RECORDS SHOWN
───
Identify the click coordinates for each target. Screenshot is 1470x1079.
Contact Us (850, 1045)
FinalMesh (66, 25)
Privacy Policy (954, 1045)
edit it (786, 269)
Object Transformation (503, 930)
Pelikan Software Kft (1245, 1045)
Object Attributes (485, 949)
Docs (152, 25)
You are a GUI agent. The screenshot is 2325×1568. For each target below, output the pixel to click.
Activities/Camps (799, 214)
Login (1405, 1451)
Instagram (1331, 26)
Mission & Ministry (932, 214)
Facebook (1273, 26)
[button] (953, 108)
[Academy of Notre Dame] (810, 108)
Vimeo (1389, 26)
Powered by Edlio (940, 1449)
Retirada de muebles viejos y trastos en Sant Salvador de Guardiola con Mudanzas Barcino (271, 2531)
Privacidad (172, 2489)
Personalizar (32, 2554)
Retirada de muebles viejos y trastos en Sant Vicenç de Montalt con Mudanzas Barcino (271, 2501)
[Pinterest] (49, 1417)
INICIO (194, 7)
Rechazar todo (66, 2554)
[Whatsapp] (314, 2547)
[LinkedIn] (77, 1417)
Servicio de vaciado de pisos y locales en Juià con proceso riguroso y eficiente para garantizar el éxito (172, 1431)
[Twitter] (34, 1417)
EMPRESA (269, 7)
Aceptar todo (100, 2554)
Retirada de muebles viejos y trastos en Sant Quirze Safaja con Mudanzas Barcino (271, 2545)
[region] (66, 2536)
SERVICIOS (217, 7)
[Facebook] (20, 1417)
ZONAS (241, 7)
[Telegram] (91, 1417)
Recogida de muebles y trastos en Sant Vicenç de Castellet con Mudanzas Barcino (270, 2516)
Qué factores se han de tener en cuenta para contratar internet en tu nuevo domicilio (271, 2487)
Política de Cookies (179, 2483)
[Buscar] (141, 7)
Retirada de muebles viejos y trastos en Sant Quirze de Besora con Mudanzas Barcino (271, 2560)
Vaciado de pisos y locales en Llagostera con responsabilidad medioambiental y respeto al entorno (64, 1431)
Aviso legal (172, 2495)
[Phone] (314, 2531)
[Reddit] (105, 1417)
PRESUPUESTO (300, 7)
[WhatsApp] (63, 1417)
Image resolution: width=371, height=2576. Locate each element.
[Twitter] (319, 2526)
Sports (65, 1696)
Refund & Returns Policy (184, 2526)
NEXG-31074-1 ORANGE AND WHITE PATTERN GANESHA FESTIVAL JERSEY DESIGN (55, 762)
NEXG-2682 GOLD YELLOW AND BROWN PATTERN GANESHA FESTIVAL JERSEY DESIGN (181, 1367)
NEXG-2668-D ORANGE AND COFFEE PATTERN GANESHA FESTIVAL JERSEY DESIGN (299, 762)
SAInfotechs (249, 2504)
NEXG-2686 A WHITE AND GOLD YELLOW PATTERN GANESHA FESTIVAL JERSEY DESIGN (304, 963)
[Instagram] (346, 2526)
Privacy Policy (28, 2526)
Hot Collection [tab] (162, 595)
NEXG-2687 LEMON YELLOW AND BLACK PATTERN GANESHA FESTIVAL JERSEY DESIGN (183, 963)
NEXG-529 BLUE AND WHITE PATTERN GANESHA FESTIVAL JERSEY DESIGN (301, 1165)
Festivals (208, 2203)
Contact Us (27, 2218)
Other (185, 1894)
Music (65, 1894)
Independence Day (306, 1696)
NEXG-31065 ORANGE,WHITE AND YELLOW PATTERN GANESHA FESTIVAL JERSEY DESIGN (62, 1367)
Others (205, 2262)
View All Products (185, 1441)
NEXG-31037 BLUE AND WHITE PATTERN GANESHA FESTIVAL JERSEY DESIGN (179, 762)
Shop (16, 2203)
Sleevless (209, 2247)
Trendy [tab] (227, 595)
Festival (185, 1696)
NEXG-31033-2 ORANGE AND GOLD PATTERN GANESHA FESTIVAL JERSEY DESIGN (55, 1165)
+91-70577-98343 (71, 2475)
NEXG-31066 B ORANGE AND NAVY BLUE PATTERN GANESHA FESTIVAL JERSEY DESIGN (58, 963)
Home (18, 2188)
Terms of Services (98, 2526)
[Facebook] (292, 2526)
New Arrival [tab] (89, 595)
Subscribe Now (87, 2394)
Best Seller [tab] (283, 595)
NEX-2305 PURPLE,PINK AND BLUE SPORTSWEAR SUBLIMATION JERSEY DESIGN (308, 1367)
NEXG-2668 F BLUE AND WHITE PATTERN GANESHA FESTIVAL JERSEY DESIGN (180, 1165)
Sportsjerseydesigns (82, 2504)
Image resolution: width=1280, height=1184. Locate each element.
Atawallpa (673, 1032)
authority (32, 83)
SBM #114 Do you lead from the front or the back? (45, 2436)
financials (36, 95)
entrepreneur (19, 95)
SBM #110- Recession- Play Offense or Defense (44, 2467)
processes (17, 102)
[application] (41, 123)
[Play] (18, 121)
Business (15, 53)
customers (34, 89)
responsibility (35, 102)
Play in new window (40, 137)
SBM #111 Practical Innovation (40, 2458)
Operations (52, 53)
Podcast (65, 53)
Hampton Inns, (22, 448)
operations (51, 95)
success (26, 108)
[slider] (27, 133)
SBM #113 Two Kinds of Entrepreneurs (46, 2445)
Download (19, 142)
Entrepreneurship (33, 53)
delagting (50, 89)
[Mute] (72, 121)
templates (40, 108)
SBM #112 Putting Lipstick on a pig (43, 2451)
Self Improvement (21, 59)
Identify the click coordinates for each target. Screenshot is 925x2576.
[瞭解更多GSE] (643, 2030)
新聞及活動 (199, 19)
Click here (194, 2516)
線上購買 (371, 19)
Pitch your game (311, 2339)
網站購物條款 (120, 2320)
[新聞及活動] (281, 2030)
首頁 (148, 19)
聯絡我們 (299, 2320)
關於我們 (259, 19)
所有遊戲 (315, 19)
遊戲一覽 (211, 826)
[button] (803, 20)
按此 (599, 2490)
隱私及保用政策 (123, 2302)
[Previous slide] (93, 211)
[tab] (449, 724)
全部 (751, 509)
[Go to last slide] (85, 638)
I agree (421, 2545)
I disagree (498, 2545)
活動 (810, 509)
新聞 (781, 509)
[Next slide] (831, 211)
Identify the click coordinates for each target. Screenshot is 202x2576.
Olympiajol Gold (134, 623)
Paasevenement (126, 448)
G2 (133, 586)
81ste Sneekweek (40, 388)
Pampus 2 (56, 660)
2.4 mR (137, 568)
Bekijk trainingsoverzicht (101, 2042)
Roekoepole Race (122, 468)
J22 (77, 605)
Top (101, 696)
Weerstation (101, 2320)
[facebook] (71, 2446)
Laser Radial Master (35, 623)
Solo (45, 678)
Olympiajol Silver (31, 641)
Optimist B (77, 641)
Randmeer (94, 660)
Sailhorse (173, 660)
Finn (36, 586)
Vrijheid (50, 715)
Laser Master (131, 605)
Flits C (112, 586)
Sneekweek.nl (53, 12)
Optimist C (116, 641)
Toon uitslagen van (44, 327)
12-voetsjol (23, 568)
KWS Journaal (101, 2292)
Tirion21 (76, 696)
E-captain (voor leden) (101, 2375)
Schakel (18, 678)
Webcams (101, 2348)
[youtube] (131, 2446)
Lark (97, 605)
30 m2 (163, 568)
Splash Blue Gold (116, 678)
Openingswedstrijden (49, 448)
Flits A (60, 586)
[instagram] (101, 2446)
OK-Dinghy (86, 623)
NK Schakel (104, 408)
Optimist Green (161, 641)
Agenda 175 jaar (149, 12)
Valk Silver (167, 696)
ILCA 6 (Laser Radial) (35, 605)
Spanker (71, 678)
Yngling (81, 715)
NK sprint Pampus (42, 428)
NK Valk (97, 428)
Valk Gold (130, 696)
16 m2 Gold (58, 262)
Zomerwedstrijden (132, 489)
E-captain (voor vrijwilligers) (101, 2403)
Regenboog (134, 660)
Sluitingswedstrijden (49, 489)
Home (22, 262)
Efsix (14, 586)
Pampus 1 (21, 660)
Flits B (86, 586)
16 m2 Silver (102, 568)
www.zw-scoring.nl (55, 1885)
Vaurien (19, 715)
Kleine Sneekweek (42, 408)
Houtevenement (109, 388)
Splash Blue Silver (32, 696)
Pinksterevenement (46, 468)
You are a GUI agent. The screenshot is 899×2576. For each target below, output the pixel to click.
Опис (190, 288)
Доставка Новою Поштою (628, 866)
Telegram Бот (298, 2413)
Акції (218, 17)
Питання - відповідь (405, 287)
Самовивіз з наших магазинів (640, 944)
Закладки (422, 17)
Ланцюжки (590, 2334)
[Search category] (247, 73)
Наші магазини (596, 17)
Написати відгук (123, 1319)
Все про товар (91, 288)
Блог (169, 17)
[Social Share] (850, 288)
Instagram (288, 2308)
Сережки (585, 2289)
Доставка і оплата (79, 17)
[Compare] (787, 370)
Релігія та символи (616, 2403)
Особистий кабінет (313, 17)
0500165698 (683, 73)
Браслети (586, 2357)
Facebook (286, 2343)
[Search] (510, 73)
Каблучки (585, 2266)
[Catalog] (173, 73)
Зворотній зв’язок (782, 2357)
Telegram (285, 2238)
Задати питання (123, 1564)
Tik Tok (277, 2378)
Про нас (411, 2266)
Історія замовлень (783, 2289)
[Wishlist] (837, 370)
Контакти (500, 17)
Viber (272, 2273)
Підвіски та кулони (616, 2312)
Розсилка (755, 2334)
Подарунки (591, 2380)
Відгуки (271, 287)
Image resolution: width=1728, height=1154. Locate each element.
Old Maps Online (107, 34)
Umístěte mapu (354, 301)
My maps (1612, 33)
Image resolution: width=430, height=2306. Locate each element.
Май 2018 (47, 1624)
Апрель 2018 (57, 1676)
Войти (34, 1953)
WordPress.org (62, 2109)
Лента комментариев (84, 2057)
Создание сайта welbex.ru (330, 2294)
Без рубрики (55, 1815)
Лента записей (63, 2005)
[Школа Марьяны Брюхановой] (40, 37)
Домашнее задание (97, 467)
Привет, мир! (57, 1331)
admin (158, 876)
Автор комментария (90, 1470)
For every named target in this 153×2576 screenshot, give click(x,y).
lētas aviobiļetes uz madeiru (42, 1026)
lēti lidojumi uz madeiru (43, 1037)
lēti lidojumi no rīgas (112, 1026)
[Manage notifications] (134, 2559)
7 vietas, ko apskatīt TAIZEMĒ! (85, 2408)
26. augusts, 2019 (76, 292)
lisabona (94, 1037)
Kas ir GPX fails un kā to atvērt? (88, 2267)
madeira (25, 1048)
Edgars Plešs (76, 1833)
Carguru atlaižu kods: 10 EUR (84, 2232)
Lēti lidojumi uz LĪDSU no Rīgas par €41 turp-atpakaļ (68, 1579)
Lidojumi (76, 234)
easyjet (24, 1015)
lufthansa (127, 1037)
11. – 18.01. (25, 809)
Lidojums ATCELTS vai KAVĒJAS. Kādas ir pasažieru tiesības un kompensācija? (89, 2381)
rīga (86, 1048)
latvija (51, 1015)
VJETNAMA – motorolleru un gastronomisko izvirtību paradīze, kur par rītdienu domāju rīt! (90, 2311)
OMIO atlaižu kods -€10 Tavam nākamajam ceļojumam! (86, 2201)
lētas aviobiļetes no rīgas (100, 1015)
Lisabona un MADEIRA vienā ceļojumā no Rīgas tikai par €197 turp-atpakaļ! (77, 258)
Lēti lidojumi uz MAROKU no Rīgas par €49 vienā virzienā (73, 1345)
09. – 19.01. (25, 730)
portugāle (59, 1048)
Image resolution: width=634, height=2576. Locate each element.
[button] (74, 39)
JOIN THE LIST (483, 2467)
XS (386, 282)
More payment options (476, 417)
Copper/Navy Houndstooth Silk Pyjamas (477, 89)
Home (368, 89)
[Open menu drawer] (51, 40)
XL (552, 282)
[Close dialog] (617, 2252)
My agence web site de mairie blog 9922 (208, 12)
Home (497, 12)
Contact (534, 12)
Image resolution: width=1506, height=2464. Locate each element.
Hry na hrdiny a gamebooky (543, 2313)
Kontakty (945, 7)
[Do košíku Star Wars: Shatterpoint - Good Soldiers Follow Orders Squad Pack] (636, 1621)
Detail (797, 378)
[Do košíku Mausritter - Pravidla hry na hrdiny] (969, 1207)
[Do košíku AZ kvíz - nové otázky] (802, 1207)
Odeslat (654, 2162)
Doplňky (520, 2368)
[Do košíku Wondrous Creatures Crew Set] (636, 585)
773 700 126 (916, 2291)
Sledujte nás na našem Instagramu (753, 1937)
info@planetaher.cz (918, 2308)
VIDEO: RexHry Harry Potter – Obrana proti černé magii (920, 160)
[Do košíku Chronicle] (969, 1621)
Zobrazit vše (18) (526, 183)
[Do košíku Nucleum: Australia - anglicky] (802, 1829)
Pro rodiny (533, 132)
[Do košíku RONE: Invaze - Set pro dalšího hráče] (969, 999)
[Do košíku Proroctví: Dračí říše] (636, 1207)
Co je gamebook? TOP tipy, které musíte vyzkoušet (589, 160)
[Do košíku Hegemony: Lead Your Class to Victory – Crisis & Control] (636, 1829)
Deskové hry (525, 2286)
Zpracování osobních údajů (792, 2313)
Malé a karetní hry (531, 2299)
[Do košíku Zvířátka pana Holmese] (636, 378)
───
Print exactly, and only, the lines beginning at the top of the listing and ending at the line with "Instagram (1331, 26)".

ANSWER TO THIS PROBLEM
Identify the click coordinates for each target. Screenshot is 1470x1079.
Contact Us (850, 1045)
FinalMesh (66, 25)
Privacy Policy (954, 1045)
edit it (786, 269)
Object Transformation (503, 930)
Pelikan Software Kft (1245, 1045)
Object Attributes (485, 949)
Docs (152, 25)
You are a GUI agent. The screenshot is 2325×1568. For each target below, output the pixel to click.
Activities/Camps (799, 214)
Login (1405, 1451)
Instagram (1331, 26)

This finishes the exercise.